Document passage —
※
The separation wall will cut off some 55,000 Palestinian residents of East Jerusalem from the rest of the city, Israeli ministers decided during a weekly cabinet meeting Sunday.
According to the local newspaper Ha'aretz, the government also set September 1 as the new deadline for completing the construction of the fence.
The government approved a plan to address the "daily life" issues of Jerusalem's Palestinian population who will be affected by the barrier.
Under this plan, the Jerusalem municipality will make arrangements to ease passage at the fence and to bus students from one side to the other, as well as procedures for administering medical and humanitarian services to those in need.
The cabinet ministers were told that the Jerusalem fence will include 12 passage gates, and that schools, post offices and National Insurance branches will be built on the other side of the fence, in order to alleviate the life situation of the residents caught behind it. Deputy Prime Minister Ehud Olmert will oversee the implementation of the plan.
※
Given records —
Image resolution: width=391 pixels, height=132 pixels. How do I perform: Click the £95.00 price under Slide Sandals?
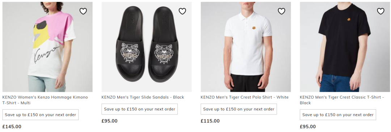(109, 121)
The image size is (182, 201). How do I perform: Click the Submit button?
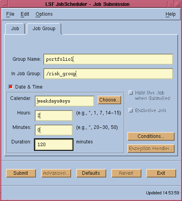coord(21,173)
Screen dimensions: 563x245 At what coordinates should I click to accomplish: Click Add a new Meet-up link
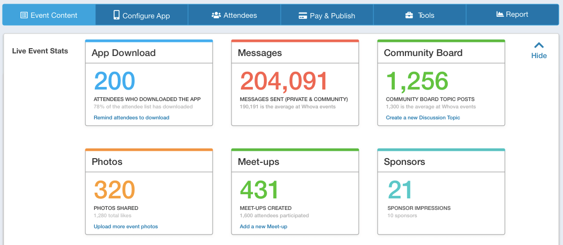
※
Action item A — In the passage on the Jerusalem separation fence, how many passage gates were cabinet ministers told the fence will include?
Action item B — Using the passage on the Jerusalem separation fence, explain why schools, post offices and National Insurance branches will be built on the other side of the fence.
Action item C — List every type of facility that the passage on the Jerusalem separation fence says will be built on the other side of the fence.

Written answer A — 12 passage gates.

Written answer B — They will be built there to alleviate the life situation of the residents caught behind the fence.

Written answer C —
- Schools
- Post offices
- National Insurance branches